The potential effects of reduced uptake of 5-HT are not however restricted to the neurones of the enteric nervous system. Excessive or prolonged stimulation of extrinsic afferents may also result in the development of neuronal sensitisation, at peripheral, spinal, or higher CNS levels, such that perception of sensations from the bowel is heightened, resulting in symptoms of urgency, bloating, and pain. Such neuronal hypersensitivity is thought to be a key factor in the generation of sensory IBS symptoms,59,60
and can be mimicked in animals by repetitive physical stimulation of the bowel, or by periods of infection,61,62
In a similar way, repeated stimulation of either extrinsic afferent nerves by excessive 5-HT in patients with impaired reuptake may also provide another method by which sensory perception of events in the gastrointestinal tract may be inappropriately enhanced.

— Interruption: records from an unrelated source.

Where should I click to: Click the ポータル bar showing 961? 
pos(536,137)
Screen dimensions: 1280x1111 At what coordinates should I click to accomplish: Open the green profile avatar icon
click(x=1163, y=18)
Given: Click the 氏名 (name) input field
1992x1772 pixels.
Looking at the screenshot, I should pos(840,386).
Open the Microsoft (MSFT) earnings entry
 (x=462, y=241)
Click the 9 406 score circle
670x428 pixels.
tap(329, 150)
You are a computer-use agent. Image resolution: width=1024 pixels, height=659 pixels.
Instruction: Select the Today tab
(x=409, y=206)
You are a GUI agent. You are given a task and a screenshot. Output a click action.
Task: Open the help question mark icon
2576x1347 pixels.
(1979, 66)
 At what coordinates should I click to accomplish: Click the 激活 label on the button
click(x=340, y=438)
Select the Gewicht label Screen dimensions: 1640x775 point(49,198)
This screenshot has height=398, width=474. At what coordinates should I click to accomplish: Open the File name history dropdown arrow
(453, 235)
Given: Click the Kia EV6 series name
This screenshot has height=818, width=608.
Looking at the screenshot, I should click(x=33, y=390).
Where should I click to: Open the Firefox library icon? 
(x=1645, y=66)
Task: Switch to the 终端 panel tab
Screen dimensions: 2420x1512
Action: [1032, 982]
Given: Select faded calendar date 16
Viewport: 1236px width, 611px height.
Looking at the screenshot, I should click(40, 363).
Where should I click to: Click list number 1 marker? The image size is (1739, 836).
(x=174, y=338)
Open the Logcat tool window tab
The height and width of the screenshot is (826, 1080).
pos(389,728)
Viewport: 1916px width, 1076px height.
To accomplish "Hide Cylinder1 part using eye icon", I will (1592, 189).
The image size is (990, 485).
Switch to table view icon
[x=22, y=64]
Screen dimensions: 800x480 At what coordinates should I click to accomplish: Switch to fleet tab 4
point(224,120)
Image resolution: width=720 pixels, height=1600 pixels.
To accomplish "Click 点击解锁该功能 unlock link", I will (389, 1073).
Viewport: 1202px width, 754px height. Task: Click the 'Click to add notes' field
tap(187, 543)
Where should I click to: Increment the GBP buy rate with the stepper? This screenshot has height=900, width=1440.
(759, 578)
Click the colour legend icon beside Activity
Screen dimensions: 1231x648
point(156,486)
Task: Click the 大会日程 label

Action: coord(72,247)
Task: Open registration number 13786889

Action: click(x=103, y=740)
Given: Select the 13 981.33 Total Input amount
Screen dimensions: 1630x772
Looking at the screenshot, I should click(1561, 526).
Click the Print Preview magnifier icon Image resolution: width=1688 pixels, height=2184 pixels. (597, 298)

This study shows that the SERT polymorphism, or a polymorphism in linkage disequilibrium with the SERT polymorphism, may play a role in the development of IBS. We do not believe that the reduction in SERT is the sole cause of dIBS in our population but we do believe it might be a contributing factor. Perhaps a combination of this polymorphism with many other factors, such as raised EC cell number, could explain the variety of symptom patterns observed across the disease population. The recent finding of reduced SERT expression in IBS patient biopsies,18
coupled with our own findings, does encourage speculation that there is a role for altered transporter function in the disease. While research continues into the variety of possible factors which initiate, maintain, and exacerbate the symptoms suffered in IBS, the data reported in the present study clearly provide further support for the key role of the serotonin system in IBS pathophysiology and will hopefully stimulate further effort towards identifying and understanding further potential genetic and other factors that might contribute to the disease.